Given the prog emphasis above it might seem perverse that I’ve chosen this song, but it shows that the Moodies could rock with the best of them and it features Lodge’s bass heavily.

The Moody Blues: I’m Just a Singer (In a Rock and Roll Band)

John Charles Lodge: 20/7/1943 – 10/10/2025. So it goes.

Not Friday on my Mind 69: Late Lament – RIP Graeme Edge

I was saddened to read in the Guardian of the death of Graeme Edge of the Moody Blues on Armistice Day.

As a drummer he perhaps wasn’t spectacular but he did the job. He was one of the group’s original members (in the days of Denny Laine, Clint Warwick and Go Now) and continued on to the glory days of the late 60s and early 70s. His contribution to the group’s œuvre was not initially musical but spoken word (poetry if you will) starting with the Morning Glory sequence from Days of Future Passed whose first verse,

“Cold hearted orb that rules the night,
Removes the colours from our sight,
Red is grey and yellow white,
But we decide which is right,
And which is an illusion,”

is returned to in Late Lament, the spoken coda which comes after the final song, Nights in White Satin. Unfortunately this clip omits the gong right at the end.

The Moody Blues: Late Lament

Graeme Charles Edge: 30/3/1941 – 11/11/2021. So it goes.

Not Friday on my Mind 51: Ride My See-saw

Previously all my Moody Blues posts have been of Justin Hayward songs. Neither he nor the writer of this, John Lodge, were original members of the band when it had its number one hit Go Now but replaced Denny Laine and Clint Warwick after a subsequent lack of chart success led to that pair leaving the band.

It was the arrival of Lodge and Hayward though which coincided with a change of direction – to which they made a significant contribution.

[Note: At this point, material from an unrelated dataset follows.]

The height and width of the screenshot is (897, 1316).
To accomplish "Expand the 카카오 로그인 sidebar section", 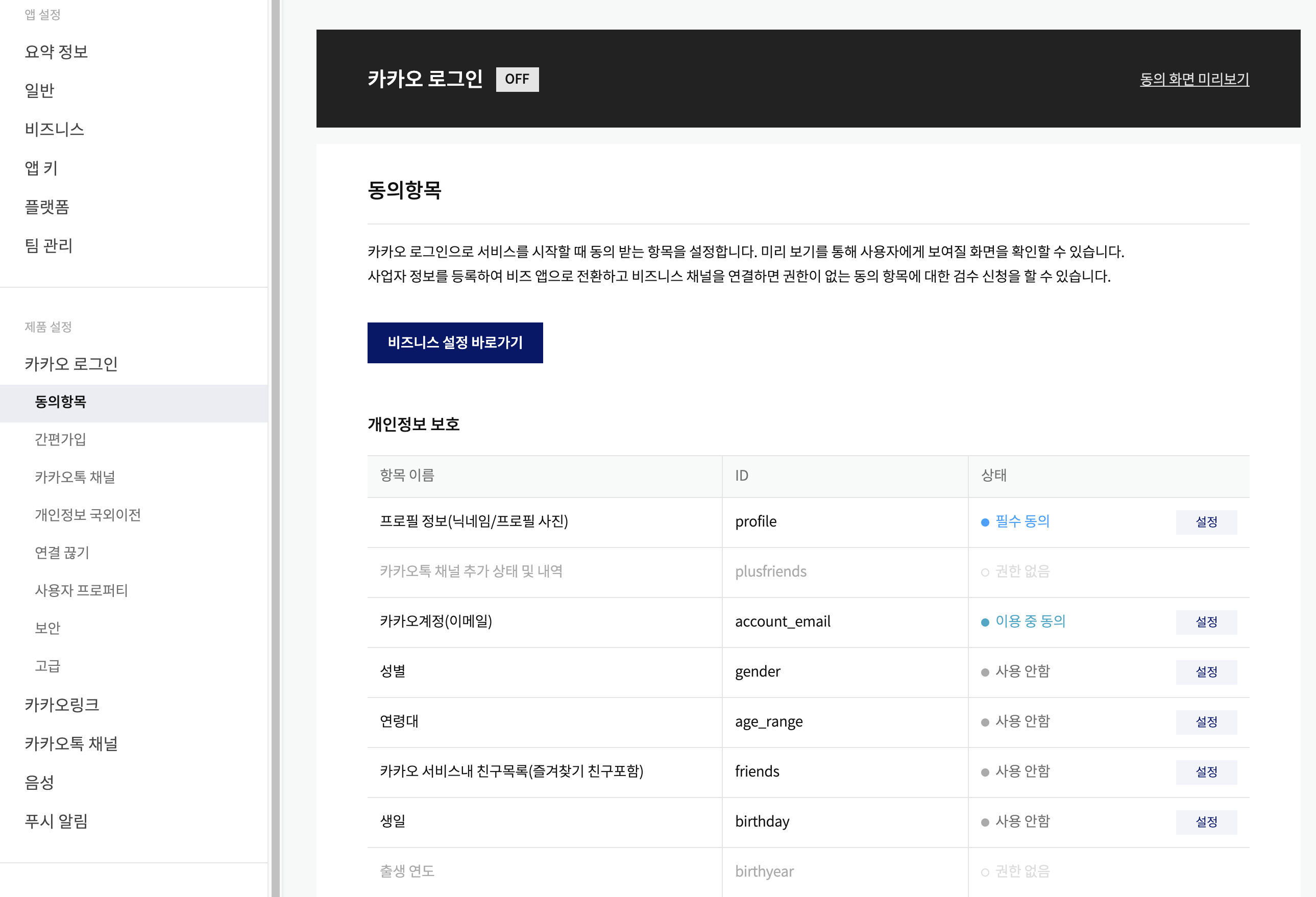I will (x=71, y=364).
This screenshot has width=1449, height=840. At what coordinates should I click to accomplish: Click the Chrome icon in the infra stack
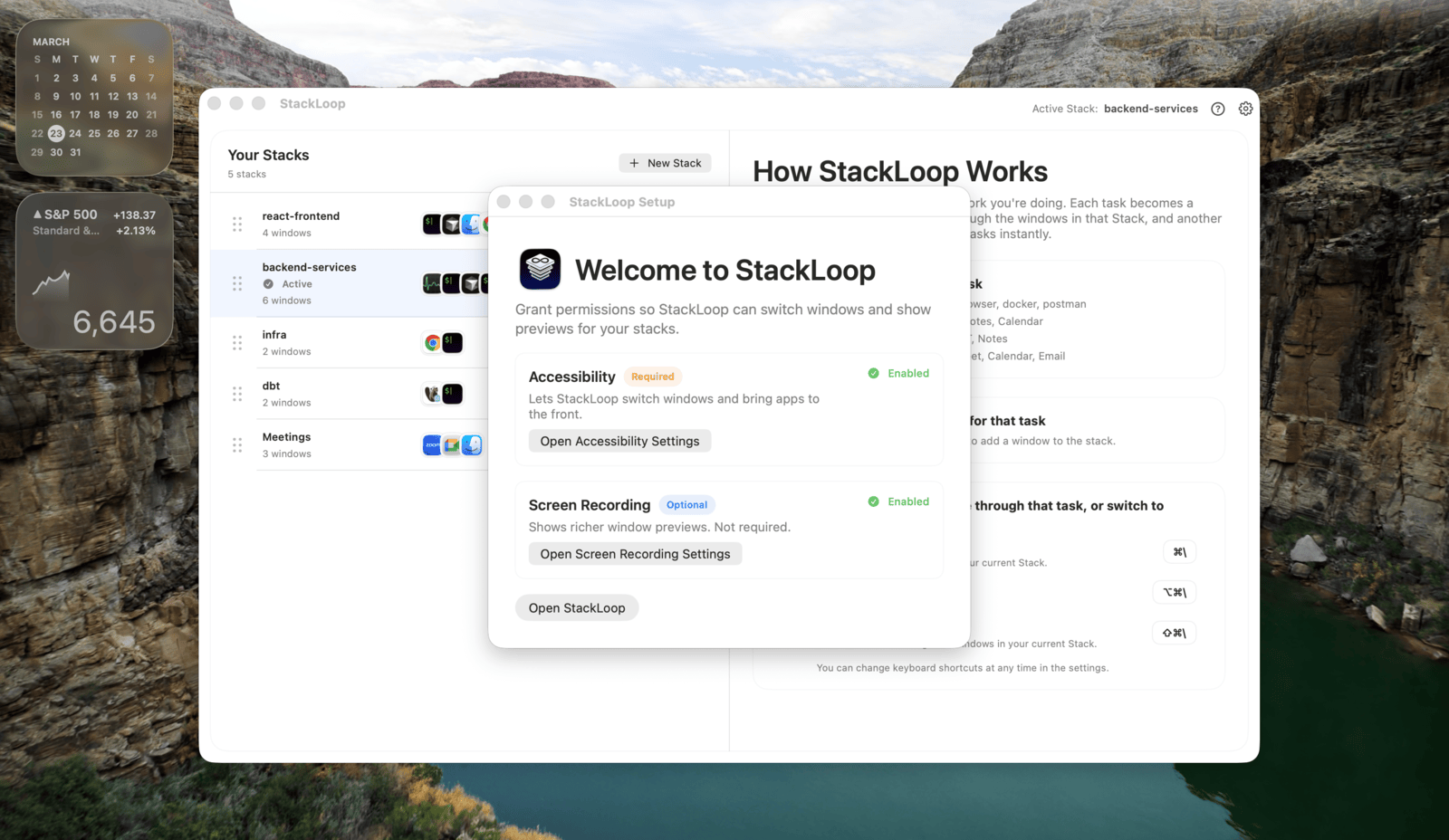(430, 342)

This video is a clip from the BBC2 late night programme Colour Me Pop partly introduced to showcase the then new colour TV broadcasts. Note the psychedelic effects. The Moody Blues’ appearance on the show was on 14th September 1968. I either watched it at the time of its first broadcast or on a reasonably quick repeat. Despite doing nothing but singing (or miming) on the clip Ray Thomas still manages to give an extravagant performance.

Though this track was written by Lodge it is Hayward’s guitar solo and the group’s signature vocal sound which stand out. The song quickly became a staple of the group’s live shows, more or less the band’s signature tune.

The Moody Blues: Ride My Seesaw

 

Friday on my Mind 102 and Reelin’ In the Years 93: Say You Don’t Mind

Ex-Zombie Colin Blunstone had a few solo hits in the 70s.
This was one of them. Unfortunately the video isn’t synched. (Perhaps he was miming in the first place, but it sounds like a live performance.)

Colin Blunstone: Say You Don’t Mind

The song’s writer Denny Laine (he of the early Moody Blues and of Wings) had recorded it in the 60s.

Denny Laine: Say You Don’t Mind

 

Not Friday On My Mind 17: Fly Me High

(This is the way my mind works. One word different from last week’s title.)

This single comes from the time when Denny Laine and Clint Warwick had quit The Moody Blues and John Lodge and Justin Hayward had just joined the group. The change signalled a new direction in which they would play only their own songs, develop a more harmony based approach and an “orchestral” sound. Fly Me High was the new line-up’s first single and was something of a transitional song as Mike Pinder had yet to acquire what would become his trademark mellotron.

The hairy guys in the picture below would only appear a few years later. At the time of this recording they were much more clean-cut.